» **Text**:
07/29/2013 08:08 EDT | Updated 09/28/2013 05:12 EDT

The Cost of Government Deregulation

Tragedies like the 2008 listeriosis outbreak involving Maple Leaf Foods, the 2012 E. coli contamination at XL Foods or even the more recent rail disaster at Lac-Mégantic remind us that government oversight of everything from food production to labour standards to transportation is key to keeping Canadians safe.

In the case of the listeriosis crisis, which was linked to 22 deaths, the official investigation found that "[i]n the lead up to the outbreak the number, capacity and training of inspectors assigned" to the tainted Maple Leafs plant "appear to have been stressed..." But despite this conclusion, the government continues to diminish the role of federal oversight in food production, choosing instead to turn to the food industry to police its own safety practices while cutting millions of dollars from the budget of the Canadian Food Inspection Agency (CFIA).

Meanwhile, the story of the XL Foods contamination is much the same, with the independent panel charged with reviewing the incident recently recommending, inter alia, additional training and education for inspection officials, and a greater role for the CFIA in the overall inspections process.

And though the investigation into the Lac-Mégantic derailment continues, anyone concerned with public safety will give renewed attention to a report from the Canada Safety Council (CSC), which states that the government is allowing "rail companies to regulate themselves, removing the federal government's ability to protect Canadians and their environment, and allowing the industry to hide critical safety information from the public." This observation was made by the CSC in 2007, before the dramatic 280-fold increase in the transport of explosive crude oil on Canada's railways--from 500 railcars in 2009 to an estimated 140,000 carloads this year, and also of course before the drastic budgetary cuts at Transport Canada over the last couple of years.

Despite all the above, the federal Conservatives continue to view regulations as nothing more than red tape that hinders business and profit-making. This is the underlying reason for their cuts to government regulatory functions over the years and for the so-called Red Tape Reduction Commission, which they launched last year, and stacked with Conservative parliamentarians as well as business friends and lobbyists, to help create the political climate for further deregulation.

The Conservative hostility to regulation also helps explain the government's approach to a group of about 10,000 federal workers who are primarily involved in the performance, inspection and oversight of skilled technical activities. Amongst these are civil aviation inspectors, marine inspectors and railway safety inspectors. This group, classified as Technical Services (TC), and often working in positions invisible to the public, has been without a contract for two years, and the Conservatives have so far used a variety of tactics to delay reaching a fair contract with them, creating a scenario in which retention of qualified personnel in a range of departments from Health Canada to Transport Canada is becoming increasingly challenging.

» **Source material**:
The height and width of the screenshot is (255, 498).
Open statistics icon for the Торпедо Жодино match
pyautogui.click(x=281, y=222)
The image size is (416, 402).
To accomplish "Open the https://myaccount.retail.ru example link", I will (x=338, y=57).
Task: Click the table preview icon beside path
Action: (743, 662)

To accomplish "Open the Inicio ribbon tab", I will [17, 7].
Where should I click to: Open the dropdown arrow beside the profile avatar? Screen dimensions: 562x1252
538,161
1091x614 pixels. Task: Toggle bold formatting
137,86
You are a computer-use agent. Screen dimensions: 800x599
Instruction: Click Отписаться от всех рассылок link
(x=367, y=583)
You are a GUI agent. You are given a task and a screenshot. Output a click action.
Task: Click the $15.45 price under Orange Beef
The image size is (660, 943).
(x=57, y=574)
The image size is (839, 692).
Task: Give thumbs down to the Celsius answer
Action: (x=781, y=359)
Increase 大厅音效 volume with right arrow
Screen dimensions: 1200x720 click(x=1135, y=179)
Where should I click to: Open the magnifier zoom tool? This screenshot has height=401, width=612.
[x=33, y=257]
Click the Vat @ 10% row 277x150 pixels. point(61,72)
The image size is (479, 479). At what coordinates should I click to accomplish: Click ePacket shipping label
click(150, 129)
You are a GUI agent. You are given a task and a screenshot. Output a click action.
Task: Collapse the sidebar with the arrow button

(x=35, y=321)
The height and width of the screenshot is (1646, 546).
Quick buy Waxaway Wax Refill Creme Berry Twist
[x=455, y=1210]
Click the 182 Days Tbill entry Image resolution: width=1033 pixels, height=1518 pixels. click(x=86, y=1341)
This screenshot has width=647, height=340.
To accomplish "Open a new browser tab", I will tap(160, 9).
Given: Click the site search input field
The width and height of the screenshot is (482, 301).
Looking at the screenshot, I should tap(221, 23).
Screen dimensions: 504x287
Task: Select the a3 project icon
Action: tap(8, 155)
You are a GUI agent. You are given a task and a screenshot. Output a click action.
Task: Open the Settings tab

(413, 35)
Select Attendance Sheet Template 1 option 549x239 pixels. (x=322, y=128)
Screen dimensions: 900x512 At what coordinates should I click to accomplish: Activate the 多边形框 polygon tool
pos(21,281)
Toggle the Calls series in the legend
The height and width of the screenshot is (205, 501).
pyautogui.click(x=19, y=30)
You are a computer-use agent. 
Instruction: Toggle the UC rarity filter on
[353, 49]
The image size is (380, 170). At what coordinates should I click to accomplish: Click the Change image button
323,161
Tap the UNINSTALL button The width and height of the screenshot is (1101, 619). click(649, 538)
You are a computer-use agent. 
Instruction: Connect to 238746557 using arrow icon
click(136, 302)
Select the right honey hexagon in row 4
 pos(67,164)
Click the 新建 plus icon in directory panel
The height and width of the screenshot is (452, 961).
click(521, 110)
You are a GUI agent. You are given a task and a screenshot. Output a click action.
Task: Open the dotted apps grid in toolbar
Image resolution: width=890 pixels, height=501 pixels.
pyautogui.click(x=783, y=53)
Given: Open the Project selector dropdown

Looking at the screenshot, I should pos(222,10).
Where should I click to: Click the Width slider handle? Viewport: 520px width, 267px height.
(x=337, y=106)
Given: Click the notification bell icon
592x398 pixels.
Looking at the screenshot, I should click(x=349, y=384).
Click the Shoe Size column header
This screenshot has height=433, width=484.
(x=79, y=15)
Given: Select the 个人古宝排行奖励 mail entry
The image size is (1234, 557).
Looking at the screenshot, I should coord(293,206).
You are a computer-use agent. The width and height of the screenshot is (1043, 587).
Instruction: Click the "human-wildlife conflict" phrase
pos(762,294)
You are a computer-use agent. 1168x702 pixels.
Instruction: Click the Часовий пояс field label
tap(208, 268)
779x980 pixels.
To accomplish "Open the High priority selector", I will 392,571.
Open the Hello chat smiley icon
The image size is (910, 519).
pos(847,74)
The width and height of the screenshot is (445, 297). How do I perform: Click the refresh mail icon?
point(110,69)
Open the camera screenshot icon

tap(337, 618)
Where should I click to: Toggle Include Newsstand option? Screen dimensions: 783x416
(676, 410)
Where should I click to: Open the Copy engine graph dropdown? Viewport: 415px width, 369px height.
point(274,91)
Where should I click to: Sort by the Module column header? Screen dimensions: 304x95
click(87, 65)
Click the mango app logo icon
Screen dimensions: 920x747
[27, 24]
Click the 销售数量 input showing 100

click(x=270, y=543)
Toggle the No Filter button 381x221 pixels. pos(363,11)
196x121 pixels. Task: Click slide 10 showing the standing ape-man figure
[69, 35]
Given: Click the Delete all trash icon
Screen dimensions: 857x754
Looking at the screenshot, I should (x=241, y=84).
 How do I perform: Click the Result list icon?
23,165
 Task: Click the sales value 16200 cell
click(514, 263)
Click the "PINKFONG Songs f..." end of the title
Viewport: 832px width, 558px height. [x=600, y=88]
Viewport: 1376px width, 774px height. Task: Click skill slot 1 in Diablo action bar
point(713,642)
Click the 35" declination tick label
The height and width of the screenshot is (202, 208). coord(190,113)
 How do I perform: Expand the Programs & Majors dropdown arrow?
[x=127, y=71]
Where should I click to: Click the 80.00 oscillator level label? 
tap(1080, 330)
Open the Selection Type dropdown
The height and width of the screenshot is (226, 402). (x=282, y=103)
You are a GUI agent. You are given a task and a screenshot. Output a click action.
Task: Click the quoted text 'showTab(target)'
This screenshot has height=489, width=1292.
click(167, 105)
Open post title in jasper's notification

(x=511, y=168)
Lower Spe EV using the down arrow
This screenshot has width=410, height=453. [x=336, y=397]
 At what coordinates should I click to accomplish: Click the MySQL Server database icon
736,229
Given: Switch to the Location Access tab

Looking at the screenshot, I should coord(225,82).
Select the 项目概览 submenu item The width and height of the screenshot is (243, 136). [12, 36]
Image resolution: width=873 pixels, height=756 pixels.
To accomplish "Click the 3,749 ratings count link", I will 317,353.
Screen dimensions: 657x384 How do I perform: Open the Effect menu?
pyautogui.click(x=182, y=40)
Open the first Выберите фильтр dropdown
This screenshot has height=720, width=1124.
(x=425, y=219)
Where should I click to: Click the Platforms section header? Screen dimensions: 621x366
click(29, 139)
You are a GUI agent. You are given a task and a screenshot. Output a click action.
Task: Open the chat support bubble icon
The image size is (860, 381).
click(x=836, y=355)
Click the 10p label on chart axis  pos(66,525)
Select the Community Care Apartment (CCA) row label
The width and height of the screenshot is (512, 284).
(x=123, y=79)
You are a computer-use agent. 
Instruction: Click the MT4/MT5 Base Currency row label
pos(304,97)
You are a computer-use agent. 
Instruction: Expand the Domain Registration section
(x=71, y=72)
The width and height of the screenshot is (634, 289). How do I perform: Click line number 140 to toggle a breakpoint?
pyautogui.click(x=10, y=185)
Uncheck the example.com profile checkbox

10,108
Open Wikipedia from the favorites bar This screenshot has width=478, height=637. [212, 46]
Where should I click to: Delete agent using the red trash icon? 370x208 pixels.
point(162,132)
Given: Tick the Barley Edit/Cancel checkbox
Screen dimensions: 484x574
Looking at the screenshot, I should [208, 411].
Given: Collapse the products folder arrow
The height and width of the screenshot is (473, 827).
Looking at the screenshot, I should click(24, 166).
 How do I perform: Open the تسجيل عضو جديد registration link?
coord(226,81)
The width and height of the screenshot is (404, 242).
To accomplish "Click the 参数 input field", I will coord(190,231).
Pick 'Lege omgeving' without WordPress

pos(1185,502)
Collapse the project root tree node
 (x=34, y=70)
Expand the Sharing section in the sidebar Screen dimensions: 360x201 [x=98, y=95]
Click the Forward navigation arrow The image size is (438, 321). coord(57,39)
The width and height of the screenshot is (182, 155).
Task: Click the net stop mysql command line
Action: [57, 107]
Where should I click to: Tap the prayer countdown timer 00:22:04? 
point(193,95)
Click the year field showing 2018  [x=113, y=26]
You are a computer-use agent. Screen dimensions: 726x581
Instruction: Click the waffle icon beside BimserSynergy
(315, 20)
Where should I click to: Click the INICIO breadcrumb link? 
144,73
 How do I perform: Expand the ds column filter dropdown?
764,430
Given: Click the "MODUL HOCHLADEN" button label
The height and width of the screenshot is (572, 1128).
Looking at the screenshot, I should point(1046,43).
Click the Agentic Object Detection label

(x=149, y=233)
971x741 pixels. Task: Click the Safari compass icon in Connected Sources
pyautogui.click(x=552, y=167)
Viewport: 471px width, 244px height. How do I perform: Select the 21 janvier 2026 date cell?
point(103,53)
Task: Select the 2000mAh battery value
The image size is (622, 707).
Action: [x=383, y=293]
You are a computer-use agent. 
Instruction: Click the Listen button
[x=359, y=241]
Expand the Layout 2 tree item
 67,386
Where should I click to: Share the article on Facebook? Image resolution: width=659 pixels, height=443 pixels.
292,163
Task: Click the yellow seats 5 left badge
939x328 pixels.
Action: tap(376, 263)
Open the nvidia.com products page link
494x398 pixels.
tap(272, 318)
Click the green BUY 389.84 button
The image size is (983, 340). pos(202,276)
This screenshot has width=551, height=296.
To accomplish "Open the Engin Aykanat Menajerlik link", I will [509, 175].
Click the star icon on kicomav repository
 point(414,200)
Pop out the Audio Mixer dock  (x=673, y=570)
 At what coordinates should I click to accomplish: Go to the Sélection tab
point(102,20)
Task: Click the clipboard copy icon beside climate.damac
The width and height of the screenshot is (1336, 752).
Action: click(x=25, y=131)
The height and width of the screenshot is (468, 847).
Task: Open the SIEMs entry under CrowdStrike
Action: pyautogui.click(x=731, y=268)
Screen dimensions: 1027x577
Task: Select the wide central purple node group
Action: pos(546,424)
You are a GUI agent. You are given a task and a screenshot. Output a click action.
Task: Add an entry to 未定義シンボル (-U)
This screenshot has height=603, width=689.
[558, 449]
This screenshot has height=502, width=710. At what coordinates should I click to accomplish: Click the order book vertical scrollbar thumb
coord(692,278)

» **Check your understanding**:
(A) Reproduce word for word the part of the government deregulation article starting with "Tragedies like the" and going on through "keeping Canadians safe.".
(B) Carry the government deregulation article further, picking up after its final sentence.

» **Answers to this exercise**:
(A)
Tragedies like the 2008 listeriosis outbreak involving Maple Leaf Foods, the 2012 E. coli contamination at XL Foods or even the more recent rail disaster at Lac-Mégantic remind us that government oversight of everything from food production to labour standards to transportation is key to keeping Canadians safe.

(B)
It is, in fact, astounding that the government would not urgently move to create an atmosphere that is empowering for Canada's federal technical experts and inspectors, and conducive to building a robust inspections and regulatory regime in this country.

Most Canadians would be shocked to learn, for example, that the Office of the Auditor General (OAG) found that "although the national planning frequencies state that aviation companies must be inspected every year, about 70 per cent of aviation companies across the country were not inspected in 2010-11." Or that last year Transport Canada itself admitted to being short of 100 aviation inspectors.

Indeed, the government's reticence in reaching a fair contract with Canada's technical services experts is not helping to alleviate the regulatory void. Perhaps the Conservatives have calculated that Canadians can be successfully kept in the dark about this void, and convinced that industry self-regulation is the solution. From time to time, however, the behind-the-scenes federal technical workers undertake a project that receives popular attention, and sharply highlights their importance, as well as the need for government oversight independent of business.

Take the recent story of 81-year old Sid Morris, who lives near Alix, Alberta, and received the shock of his life in January this year when a gas bill for $3,789 arrived in his mailbox from Chain Lakes Gas Co-op Ltd. Morris balked at the sum, but the company certified that Morris' gas meter was functional and that the usage total was correct, leaving him unable to pay his bill in full; by March he received a disconnection notice.

It was around then that a technical inspector working for Measurement Canada, a federal regulatory agency, got wind of the story and investigated the gas meter at Morris' home only to conclude the device was in fact defective -- something the first test conducted via the gas company somehow failed to do. In Morris' words: "Why in the world they would go to an engineering firm that is no near as qualified as Measurement Canada, I have no clue." (sic)

Will ideological opposition to regulations and inspections that help keep Canadians safe and protect the public from situations like the one faced by Sid Morris keep the Conservatives focused on their current path of budget cutting, deregulation and layoffs? We will soon find out, as this week Technical Services workers, represented by the Public Service Alliance of Canada, once again head into negotiations with the government in search of a fair contract.